Identical to `premise_test_1p5b.md`.

## Aggregate result

- mean p_disc_no_cot:    0.000  (7B base also cannot solve these problems from scratch — confirms H_K filter holds at 7B)
- mean p_disc_oracle:    0.000  (ZERO — even worse than 1.5B's 0.012)
- mean p_disc_corrupted: 0.0147 (slightly HIGHER than oracle)
- mean p_disc_shuffled:  0.1373 (similar pattern to 1.5B's 0.132)
- delta_oracle_minus_corrupted: -0.0147 (NEGATIVE — corrupted scored higher than oracle)
- **Gate (a) FAILED at 7B** on all three sub-criteria (per-problem 0/51 = 0%, means thresholds, sign test).

## Implication for the paper

The premise rejection is not 1.5B-specific. **Both 1.5B and 7B base models exhibit the same failure mode**: they ignore the provided solution AND fail to solve from scratch. The "the base just needs to be larger" hypothesis is refuted at ≤ 7B. This strengthens the headline claim.

7B oracle (0.000) being slightly worse than 1.5B oracle (0.012) is surprising at first glance.
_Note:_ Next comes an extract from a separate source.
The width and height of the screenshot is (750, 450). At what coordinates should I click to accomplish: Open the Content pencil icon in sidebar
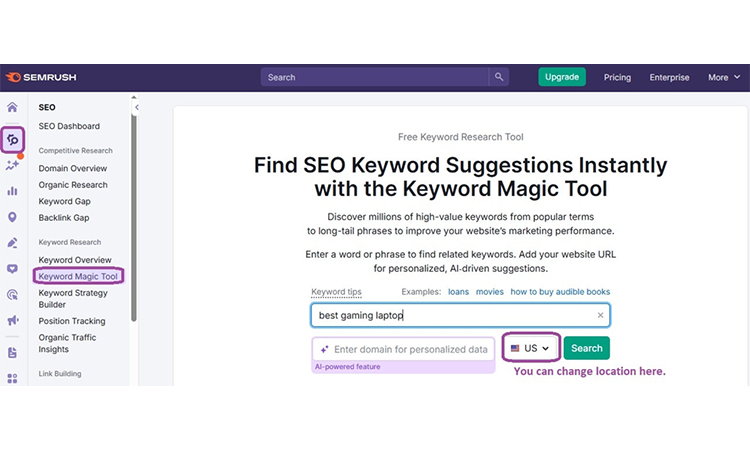pos(12,243)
A plausible explanation: a more capable base is more confident in continuing the prompt as a "solution write-up" (more reasoning text after `Final answer:`) rather than terminating with `\boxed{N}`, so the verifier (which requires `\boxed{N}`) catches fewer correct answers. This is a *prompt-format* artifact, not a discrimination-strength artifact, and would be controlled in a logprob-based premise test (proposed as future work).